= TEXT SHOWN =
Are Background Checks Required?
Background checks are almost universally required in today’s work environment, and for good reason. They not only mitigate risk, but help to inform employers as to whether or not a potential hire would be a good fit. While most employers regularly run background checks on applicants, are they required by law?
The short answer is: background checks are not required by federal law. However, some industries may have their own rules and regulations that are in place to protect the public, keep safe work environments, and ensure professionals are qualified for their position. Just to name a few of the many industries that typically require background checks include education, healthcare, drivers, and background checks for tenants. Additionally, many insurance providers offer discounts to businesses that require background checks prior to hiring new employees or run them on an annual basis.
Professional License Verification
Professional license verification is beneficial in many industries like law professionals and the medical field. Verifying an applicant has a professional license ensures the safety of the individual performing the job and protects from negligent hiring as well, something that could lead to lawsuits and could even shut down a business. It is extremely important to verify that such licenses are in good standing and that an employer is aware of any negative information on file with the licensing agency or entity.
According to CNBC about 55% of applicants lie on resumes. Here’s what they typically lie about:
- Previous work experience: 55.4%
- Skills: 43.1%
- College degree (or equivalent): 41%
- Personal details, such as age, location or name: 39.5%
- High school details: 39.2%
- Salary information: 33.6%
- Job specific software and/or equipment skills: 33.5%
- Employer references: 21%
Driving Records Requirements
In most industries, driving records are a common requirement. Naturally, the transportation industry is one of many with its own regulations and requirements on driver screenings. For obvious reasons, taxi and rideshare drivers are also required to complete background checks including driving history and, in some cases, MVR checks are required by the Department of Transportation (DOT). An MVR Check looks at non-criminal moving violations such as speeding tickets, red light infractions, or other traffic violations that might otherwise indicate a source of potential liability.
Quick Statistics (Source: https://driving-tests.org/driving-statistics/)
- 1 in 5 drivers receive a citation yearly
- 42% of the surveyed drivers said they don’t consider going 10 mph over the speed limit to be speeding. Another 10% said they don’t think a 20-mph increase is speeding. (Everquote, 2016)
- One study found that 18% of licensed American drivers would fail the knowledge test for a learner’s permit if they had to retake it. (National General Insurance, 2011) Another study found that nearly 40% would fail it. The passing score for the knowledge test is usually 80%. (CarInsurance.com, 2013)
- In 2019, at least one driver-related factor was recorded for 33% of the large truck drivers in fatal crashes, compared with 53% of the passenger car drivers in fatal crashes (FMCSA, 2021).

= WHAT YOU WILL DO =
1. Please sum up the text on background checks in two sentences.
2. From the text on background checks, list every thing that the CNBC figures say applicants typically lie about on resumes.

= DATASET RECORDS =
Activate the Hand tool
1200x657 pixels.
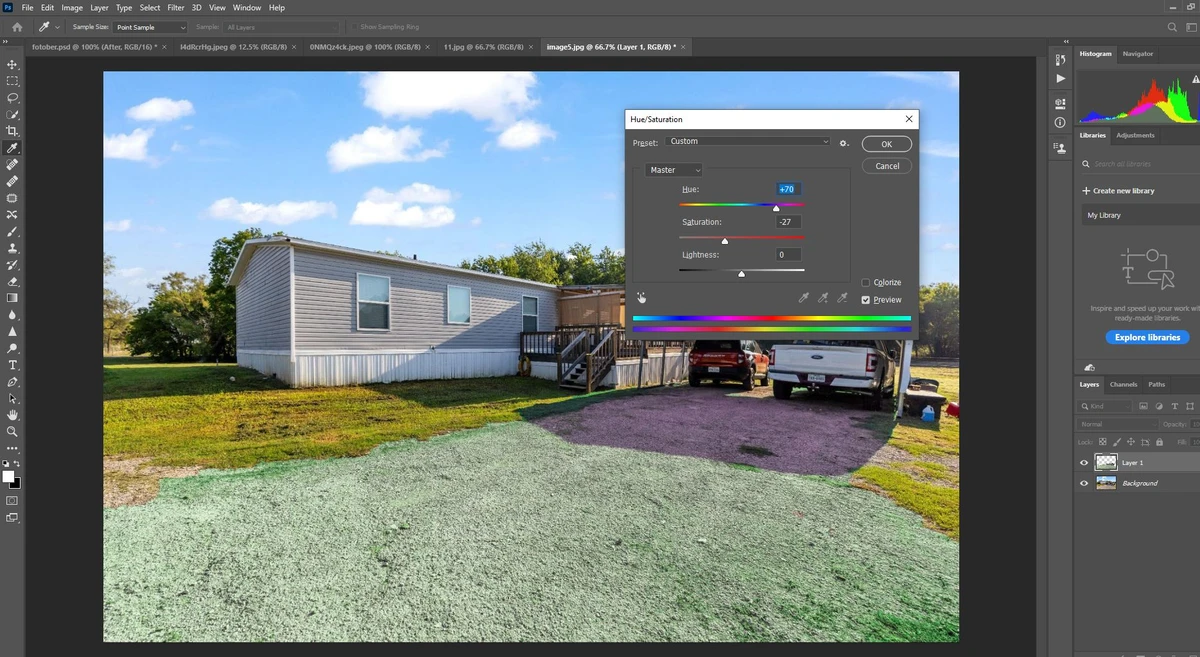click(12, 414)
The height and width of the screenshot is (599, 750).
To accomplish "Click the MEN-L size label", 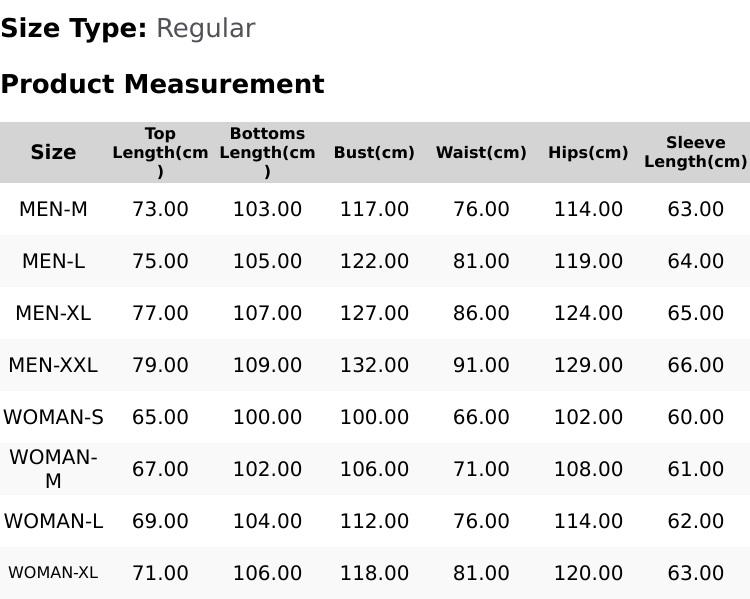I will 53,261.
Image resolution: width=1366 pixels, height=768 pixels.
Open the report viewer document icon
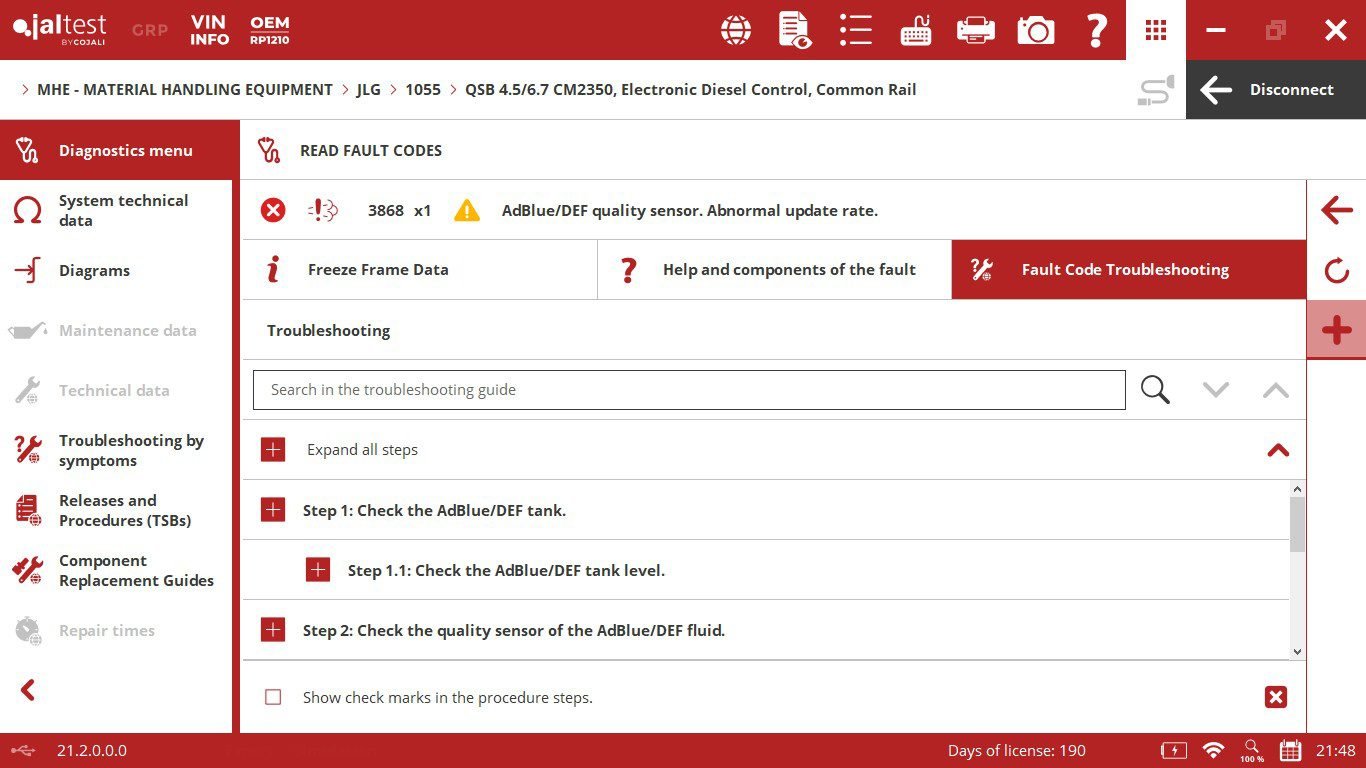coord(795,30)
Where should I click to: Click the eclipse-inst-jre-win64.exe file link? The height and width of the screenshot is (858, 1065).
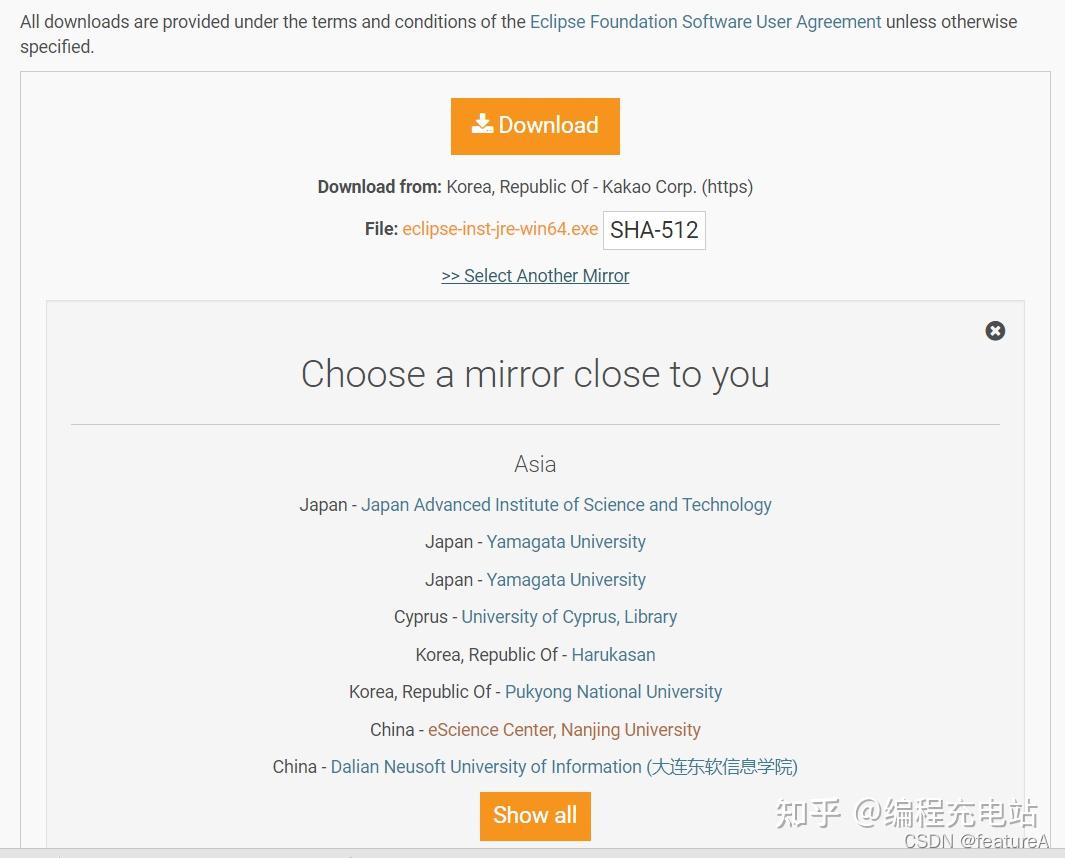500,229
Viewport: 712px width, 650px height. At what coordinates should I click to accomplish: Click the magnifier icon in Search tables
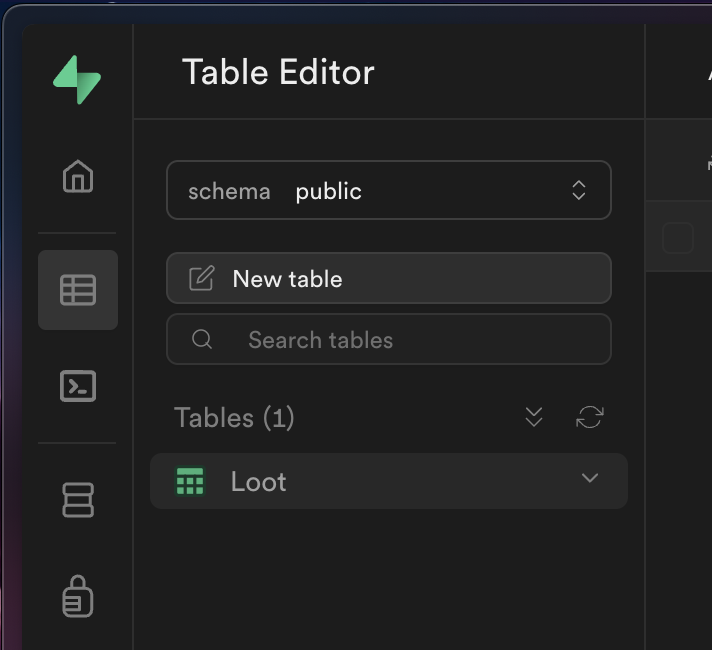click(202, 340)
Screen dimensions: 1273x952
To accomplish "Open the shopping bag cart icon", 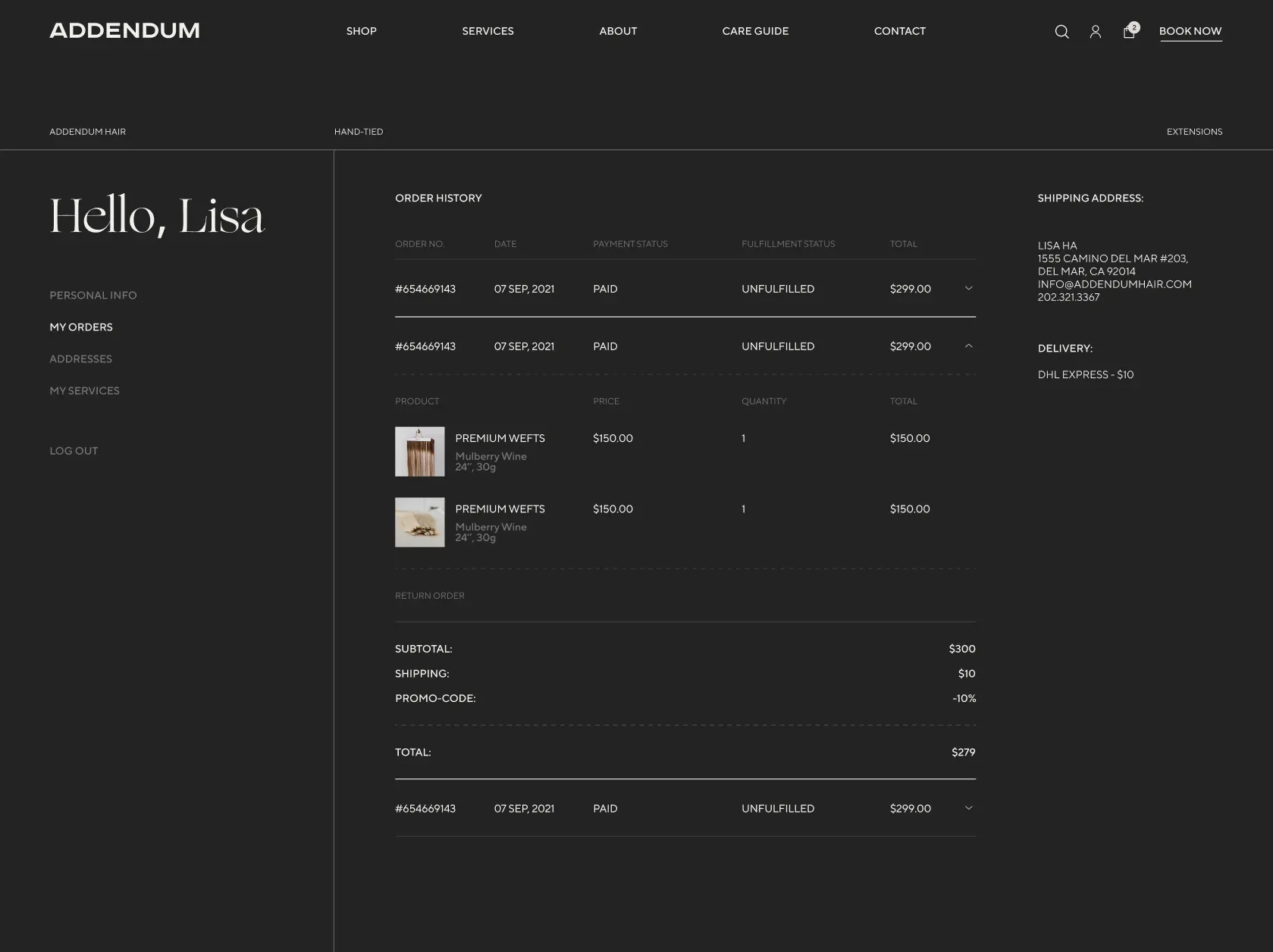I will coord(1129,32).
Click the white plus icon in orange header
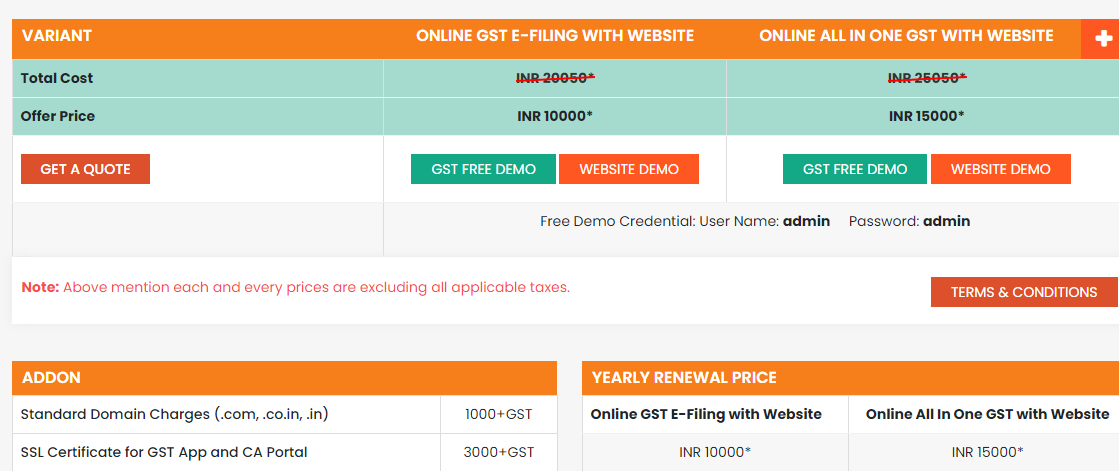1119x471 pixels. [x=1103, y=38]
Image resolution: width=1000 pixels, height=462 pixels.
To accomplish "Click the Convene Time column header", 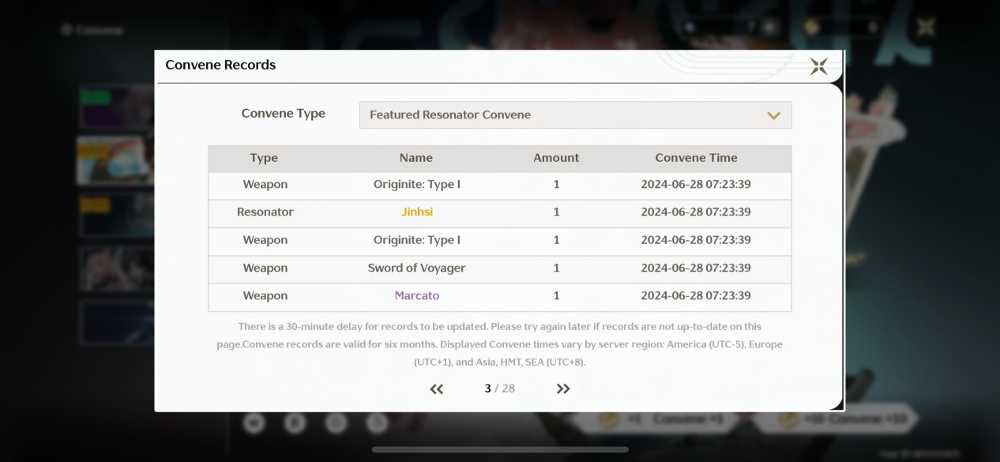I will click(696, 158).
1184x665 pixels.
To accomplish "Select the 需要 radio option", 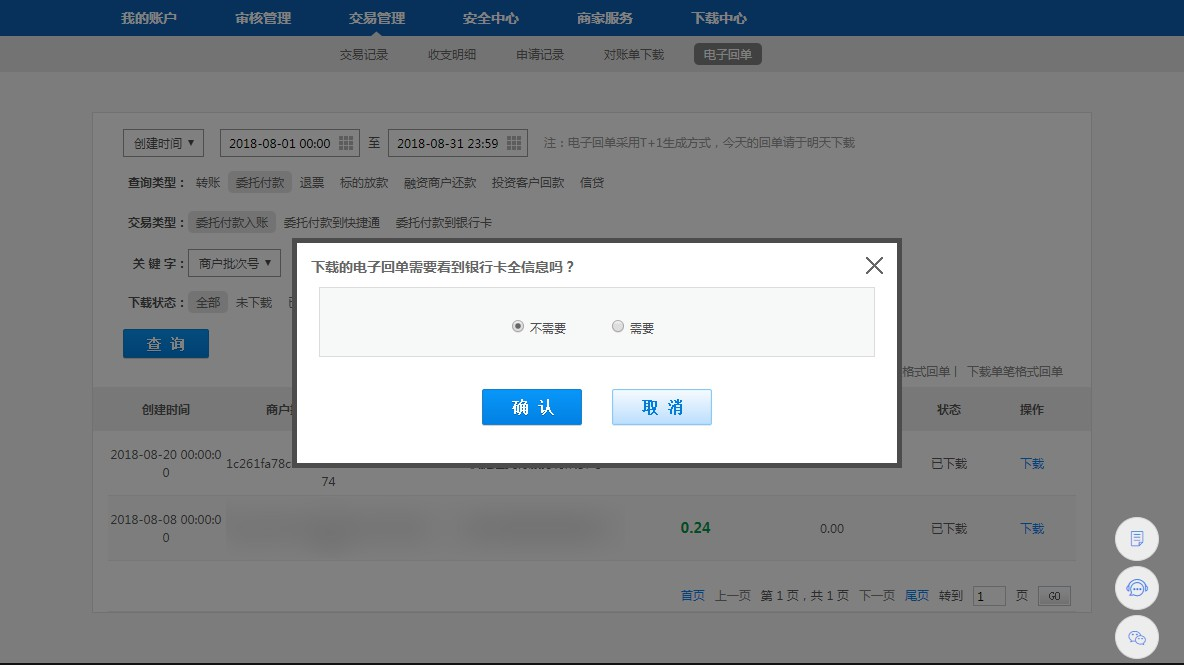I will coord(618,326).
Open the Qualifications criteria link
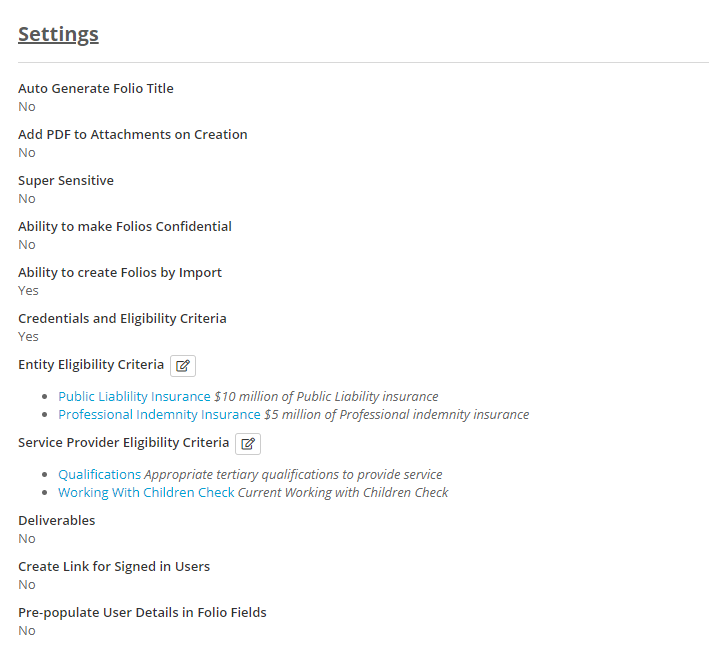This screenshot has width=709, height=671. 99,475
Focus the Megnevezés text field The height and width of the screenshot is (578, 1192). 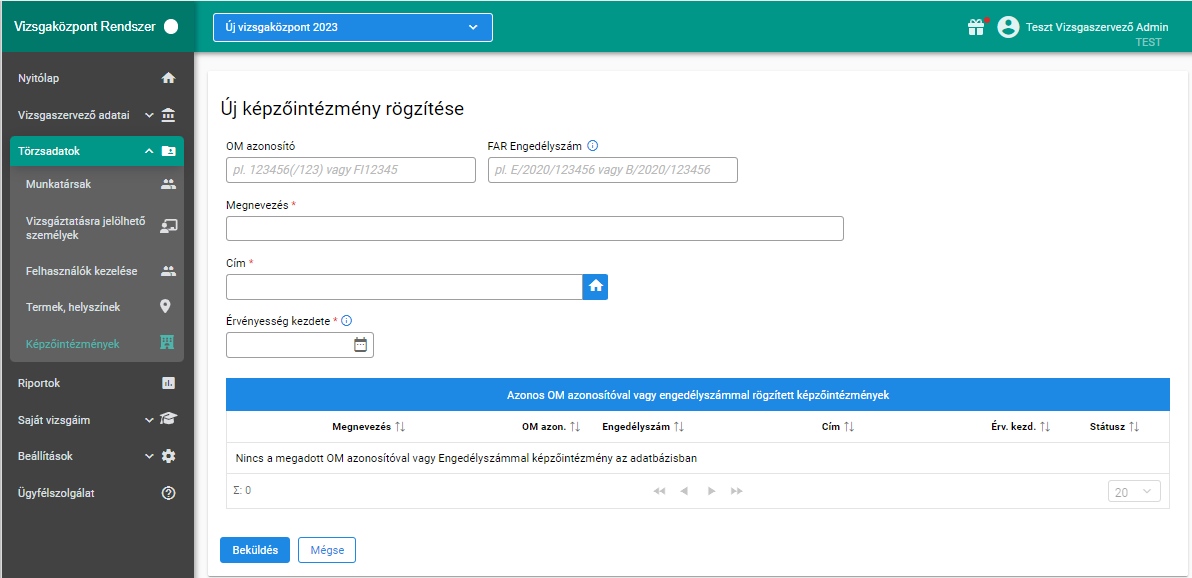pos(535,228)
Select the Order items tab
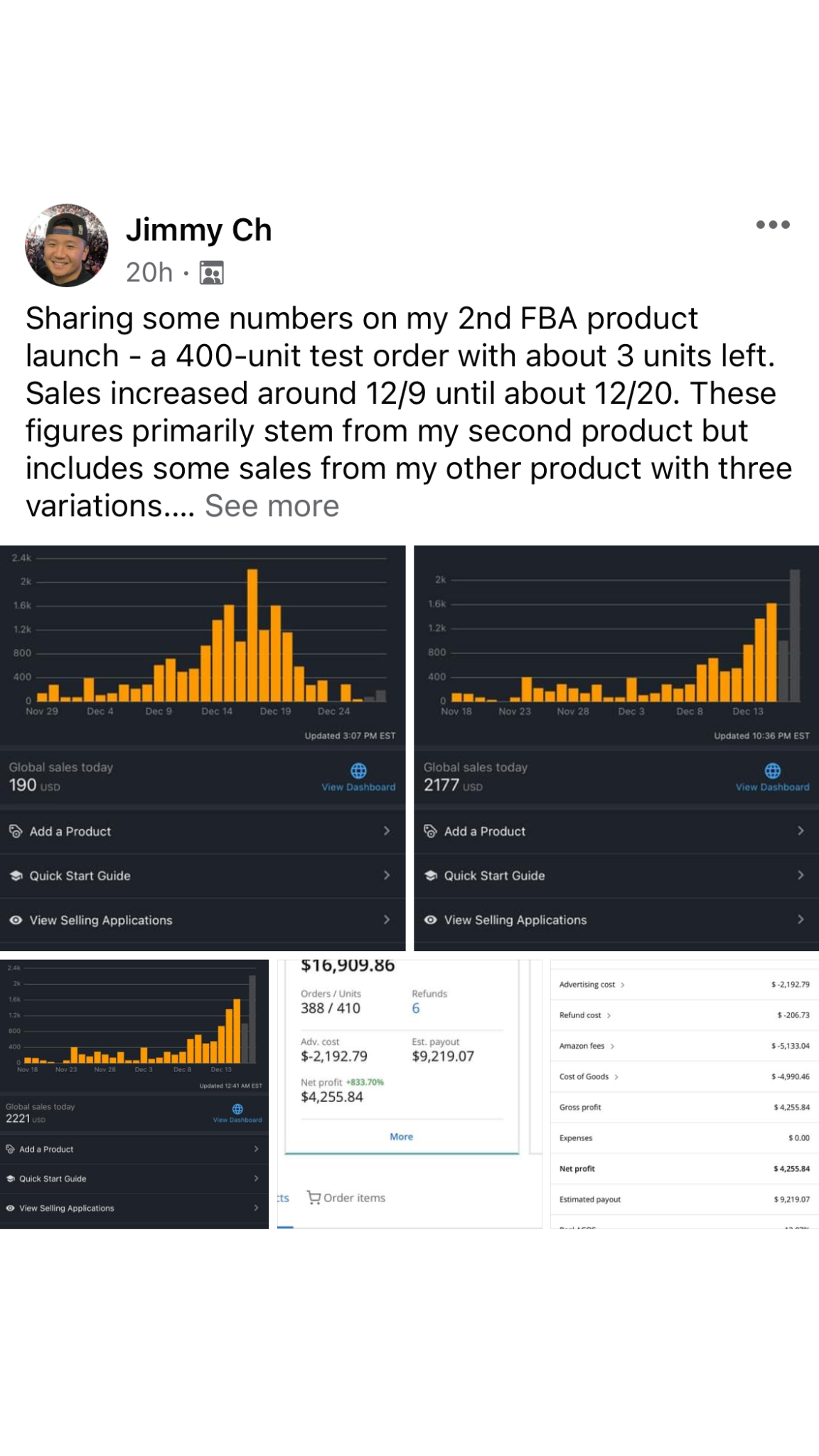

= TASK ANSWERS =
1. Background checks are not required by federal law, but some industries may have their own rules, and education, healthcare, and driving are among those that typically require them. Verifying professional licenses is beneficial in fields like law and medicine, and driving records are a common requirement in most industries, with MVR checks required by the Department of Transportation in some cases.

2.
- Previous work experience
- Skills
- College degree (or equivalent)
- Personal details, such as age, location or name
- High school details
- Salary information
- Job specific software and/or equipment skills
- Employer references